===== DATASET =====

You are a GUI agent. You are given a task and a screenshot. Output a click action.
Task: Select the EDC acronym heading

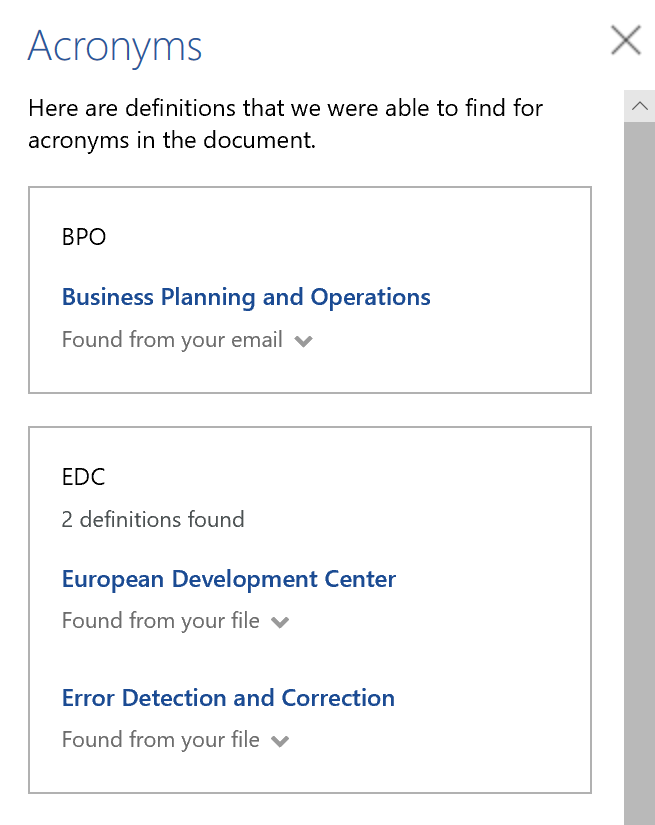(83, 477)
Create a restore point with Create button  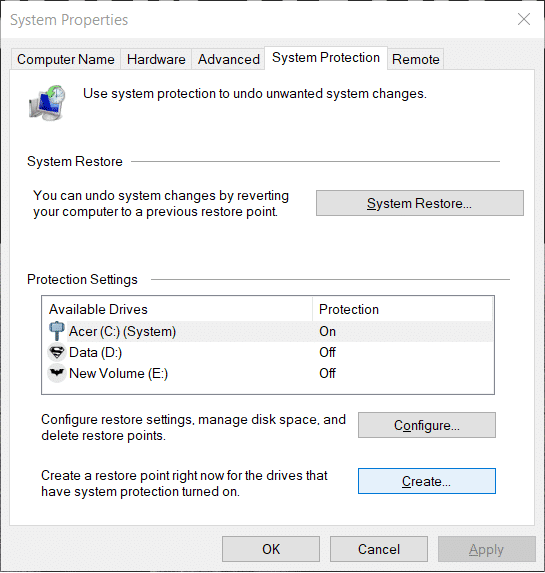(427, 481)
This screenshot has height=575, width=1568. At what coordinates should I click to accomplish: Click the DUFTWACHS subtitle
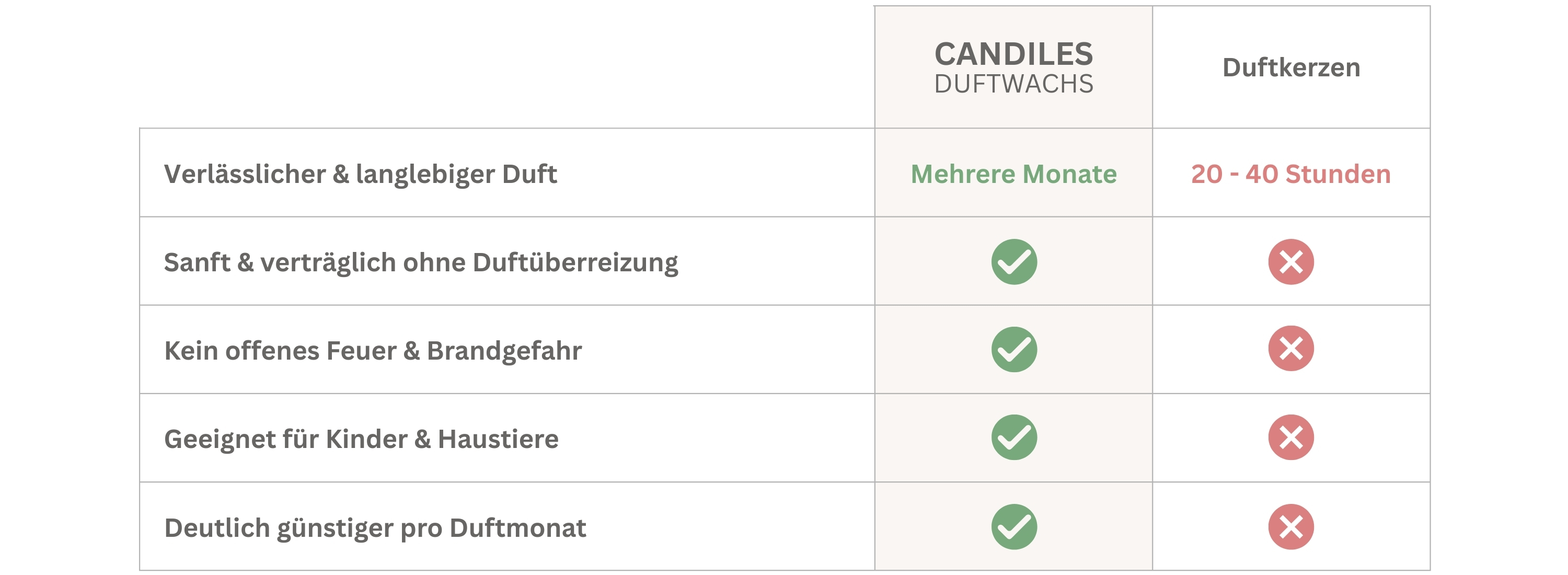tap(1013, 84)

=====

*WORK REQUIRED*. All lines from the one containing "This screenshot has" through the final line of the entries above must be restated word for word, pictures excluded.

*OUTPUT OF THE EXERCISE*.
This screenshot has height=575, width=1568. At what coordinates should I click to accomplish: Click the DUFTWACHS subtitle
tap(1013, 84)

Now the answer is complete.